Trzecią generację Ascony zaprezentowano na wystawie we Frankfurcie we wrześniu 1981 roku. Jeszcze w tym samym roku nowemu modelowi Opla przyznano w Niemczech nagrodę Złotej Kierownicy, zaś w kolejnym zajął on drugie miejsce w europejskim konkursie Samochód Roku. Zresztą, o sukcesie sprzedażowym niech świadczy liczba wyprodukowanych egzemplarzy: ponad 1,7 miliona!

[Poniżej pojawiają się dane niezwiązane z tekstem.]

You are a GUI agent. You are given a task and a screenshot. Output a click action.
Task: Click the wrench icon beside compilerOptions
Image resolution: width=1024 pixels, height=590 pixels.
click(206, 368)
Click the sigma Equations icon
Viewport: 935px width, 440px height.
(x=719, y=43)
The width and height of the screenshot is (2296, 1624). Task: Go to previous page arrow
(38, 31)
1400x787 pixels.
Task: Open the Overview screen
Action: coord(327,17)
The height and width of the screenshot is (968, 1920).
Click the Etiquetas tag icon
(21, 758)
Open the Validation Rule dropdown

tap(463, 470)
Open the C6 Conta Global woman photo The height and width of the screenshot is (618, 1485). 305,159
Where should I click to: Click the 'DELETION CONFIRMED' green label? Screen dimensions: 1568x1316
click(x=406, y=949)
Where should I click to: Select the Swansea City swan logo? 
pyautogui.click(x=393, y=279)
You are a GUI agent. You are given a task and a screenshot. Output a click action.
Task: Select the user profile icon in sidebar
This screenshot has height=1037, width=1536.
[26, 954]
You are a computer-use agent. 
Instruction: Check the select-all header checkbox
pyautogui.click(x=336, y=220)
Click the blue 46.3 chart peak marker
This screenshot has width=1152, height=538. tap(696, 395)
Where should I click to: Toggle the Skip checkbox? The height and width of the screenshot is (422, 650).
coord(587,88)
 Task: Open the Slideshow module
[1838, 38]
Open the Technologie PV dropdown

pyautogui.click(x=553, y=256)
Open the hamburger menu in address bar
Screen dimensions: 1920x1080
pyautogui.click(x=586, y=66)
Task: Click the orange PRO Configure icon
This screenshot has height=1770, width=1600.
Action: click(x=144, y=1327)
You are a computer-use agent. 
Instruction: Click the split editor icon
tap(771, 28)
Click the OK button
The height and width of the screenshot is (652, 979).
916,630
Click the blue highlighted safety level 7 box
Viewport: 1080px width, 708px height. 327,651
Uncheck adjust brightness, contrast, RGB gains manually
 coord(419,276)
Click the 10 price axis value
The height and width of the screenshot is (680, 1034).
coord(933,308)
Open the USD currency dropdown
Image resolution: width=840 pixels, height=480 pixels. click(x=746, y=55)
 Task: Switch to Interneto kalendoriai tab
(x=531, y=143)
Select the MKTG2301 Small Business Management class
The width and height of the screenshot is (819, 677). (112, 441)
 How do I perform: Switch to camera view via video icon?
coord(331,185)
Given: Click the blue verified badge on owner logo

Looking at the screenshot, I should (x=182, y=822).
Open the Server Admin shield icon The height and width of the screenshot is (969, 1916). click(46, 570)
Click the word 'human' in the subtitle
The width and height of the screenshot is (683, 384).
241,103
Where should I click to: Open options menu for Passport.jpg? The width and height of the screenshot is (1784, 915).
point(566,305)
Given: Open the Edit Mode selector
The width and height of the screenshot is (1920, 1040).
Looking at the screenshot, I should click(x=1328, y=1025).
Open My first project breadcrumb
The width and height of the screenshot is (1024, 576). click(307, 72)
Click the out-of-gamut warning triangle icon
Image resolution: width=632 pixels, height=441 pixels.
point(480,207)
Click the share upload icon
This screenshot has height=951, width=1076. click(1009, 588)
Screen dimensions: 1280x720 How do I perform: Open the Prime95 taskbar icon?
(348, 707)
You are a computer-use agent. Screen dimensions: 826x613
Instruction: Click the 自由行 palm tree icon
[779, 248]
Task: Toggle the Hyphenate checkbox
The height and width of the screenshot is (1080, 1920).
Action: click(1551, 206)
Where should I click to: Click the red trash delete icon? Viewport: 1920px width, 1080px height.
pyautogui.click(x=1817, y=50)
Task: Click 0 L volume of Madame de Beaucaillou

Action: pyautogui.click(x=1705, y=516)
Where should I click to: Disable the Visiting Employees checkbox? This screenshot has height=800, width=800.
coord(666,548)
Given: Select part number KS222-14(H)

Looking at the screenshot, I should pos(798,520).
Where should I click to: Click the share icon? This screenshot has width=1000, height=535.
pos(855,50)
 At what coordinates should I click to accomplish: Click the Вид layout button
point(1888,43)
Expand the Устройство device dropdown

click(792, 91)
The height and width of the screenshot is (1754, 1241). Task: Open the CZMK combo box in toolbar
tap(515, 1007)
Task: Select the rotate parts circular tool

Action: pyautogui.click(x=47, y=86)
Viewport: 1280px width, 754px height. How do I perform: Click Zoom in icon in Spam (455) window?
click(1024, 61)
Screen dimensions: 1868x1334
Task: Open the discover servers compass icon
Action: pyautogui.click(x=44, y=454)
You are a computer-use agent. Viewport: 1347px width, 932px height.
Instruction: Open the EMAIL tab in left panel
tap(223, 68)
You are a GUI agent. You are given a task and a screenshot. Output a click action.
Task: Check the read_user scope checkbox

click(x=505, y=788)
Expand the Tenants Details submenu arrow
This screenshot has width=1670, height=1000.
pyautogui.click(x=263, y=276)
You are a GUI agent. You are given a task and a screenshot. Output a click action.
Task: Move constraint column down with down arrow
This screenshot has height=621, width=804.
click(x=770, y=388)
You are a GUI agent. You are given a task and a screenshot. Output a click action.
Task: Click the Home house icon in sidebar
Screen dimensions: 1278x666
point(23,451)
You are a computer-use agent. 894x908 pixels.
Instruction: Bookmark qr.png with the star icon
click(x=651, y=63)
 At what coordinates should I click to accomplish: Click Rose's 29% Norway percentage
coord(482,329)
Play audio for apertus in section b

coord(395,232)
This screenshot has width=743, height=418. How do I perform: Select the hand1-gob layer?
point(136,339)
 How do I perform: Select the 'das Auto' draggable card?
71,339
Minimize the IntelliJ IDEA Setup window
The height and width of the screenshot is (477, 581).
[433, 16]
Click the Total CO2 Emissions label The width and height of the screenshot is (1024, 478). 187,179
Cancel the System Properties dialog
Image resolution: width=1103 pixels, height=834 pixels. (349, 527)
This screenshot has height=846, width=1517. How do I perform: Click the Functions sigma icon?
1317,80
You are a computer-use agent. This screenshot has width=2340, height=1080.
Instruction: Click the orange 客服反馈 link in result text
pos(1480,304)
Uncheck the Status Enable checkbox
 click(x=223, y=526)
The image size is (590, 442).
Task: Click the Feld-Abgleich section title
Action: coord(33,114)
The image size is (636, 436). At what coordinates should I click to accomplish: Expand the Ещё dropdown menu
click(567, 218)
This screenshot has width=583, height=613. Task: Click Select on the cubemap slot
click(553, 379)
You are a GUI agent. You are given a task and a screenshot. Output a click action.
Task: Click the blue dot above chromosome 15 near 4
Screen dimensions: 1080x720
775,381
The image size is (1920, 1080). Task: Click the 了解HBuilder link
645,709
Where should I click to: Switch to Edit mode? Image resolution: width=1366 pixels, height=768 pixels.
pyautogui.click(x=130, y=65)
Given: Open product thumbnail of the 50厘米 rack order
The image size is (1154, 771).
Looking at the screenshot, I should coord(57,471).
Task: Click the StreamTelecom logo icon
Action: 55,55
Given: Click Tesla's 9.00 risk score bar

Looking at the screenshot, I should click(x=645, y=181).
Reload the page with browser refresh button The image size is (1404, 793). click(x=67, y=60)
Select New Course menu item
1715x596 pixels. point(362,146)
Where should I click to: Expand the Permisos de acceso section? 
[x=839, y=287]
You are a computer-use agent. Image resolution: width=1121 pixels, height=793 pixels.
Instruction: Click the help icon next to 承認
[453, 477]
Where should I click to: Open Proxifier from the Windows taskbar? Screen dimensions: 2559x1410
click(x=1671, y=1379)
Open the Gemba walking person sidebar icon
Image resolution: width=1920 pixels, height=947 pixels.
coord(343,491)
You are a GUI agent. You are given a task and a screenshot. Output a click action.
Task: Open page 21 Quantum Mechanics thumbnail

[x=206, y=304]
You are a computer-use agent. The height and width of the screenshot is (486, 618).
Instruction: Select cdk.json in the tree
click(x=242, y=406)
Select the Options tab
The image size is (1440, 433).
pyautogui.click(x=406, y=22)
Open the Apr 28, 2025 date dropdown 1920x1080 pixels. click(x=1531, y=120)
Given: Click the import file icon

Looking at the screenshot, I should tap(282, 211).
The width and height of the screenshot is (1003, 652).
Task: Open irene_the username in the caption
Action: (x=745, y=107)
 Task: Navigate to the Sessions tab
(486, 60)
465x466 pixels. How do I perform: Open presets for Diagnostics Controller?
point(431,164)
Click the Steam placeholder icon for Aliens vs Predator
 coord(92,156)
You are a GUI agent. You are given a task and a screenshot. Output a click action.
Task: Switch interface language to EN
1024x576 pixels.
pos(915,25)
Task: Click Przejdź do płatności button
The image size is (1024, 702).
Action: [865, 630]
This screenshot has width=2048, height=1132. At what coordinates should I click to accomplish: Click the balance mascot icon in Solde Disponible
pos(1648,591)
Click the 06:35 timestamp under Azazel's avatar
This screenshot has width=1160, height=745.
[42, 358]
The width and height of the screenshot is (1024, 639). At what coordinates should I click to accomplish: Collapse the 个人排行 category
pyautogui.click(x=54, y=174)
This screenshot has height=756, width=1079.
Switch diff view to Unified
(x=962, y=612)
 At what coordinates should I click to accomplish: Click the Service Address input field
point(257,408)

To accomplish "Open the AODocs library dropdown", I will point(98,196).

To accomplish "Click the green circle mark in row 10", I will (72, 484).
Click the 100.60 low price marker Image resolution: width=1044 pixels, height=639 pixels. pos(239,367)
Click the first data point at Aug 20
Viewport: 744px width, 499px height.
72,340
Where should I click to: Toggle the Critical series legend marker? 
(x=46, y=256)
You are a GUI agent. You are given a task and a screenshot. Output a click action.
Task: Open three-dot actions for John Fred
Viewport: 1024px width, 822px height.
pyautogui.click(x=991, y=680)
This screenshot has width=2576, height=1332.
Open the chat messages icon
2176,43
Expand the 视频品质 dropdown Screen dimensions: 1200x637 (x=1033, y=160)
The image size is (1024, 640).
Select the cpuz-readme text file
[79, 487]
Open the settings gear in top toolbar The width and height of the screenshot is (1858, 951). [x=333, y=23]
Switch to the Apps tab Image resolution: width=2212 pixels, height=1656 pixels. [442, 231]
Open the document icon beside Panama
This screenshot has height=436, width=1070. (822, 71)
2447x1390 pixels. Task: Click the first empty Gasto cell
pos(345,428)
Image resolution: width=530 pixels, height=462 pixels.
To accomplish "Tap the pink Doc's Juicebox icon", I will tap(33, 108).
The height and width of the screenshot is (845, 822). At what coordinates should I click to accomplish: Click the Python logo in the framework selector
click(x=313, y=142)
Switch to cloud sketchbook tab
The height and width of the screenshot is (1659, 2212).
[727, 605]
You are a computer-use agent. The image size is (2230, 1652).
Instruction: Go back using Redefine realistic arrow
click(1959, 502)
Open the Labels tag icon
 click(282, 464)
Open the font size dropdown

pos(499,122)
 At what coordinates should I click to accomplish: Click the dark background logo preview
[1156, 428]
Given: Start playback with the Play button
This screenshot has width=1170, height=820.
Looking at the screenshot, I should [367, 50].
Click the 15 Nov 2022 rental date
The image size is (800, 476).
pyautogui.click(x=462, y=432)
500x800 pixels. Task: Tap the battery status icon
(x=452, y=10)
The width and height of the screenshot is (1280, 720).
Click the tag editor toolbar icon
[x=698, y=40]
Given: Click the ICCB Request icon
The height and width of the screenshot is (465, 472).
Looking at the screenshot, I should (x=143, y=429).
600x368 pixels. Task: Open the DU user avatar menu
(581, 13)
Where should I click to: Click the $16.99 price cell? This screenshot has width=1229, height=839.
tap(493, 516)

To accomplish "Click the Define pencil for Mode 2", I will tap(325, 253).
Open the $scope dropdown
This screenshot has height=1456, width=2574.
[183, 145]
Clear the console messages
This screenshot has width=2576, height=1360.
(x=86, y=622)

Ascona C była drugim w kolejności Oplem i pierwszym w klasie średniej z przednim napędem. Pozwoliło to wygospodarować dodatkowe miejsce na nogi i przestrzeń w bagażniku w porównaniu do poprzedniej generacji, czy chociażby bezpośredniego konkurenta: Forda Sierry. Do wyboru były trzy wersje nadwoziowe: modny wówczas 5-drzwiowy liftback oraz sedany 2- i 4-drzwiowe. 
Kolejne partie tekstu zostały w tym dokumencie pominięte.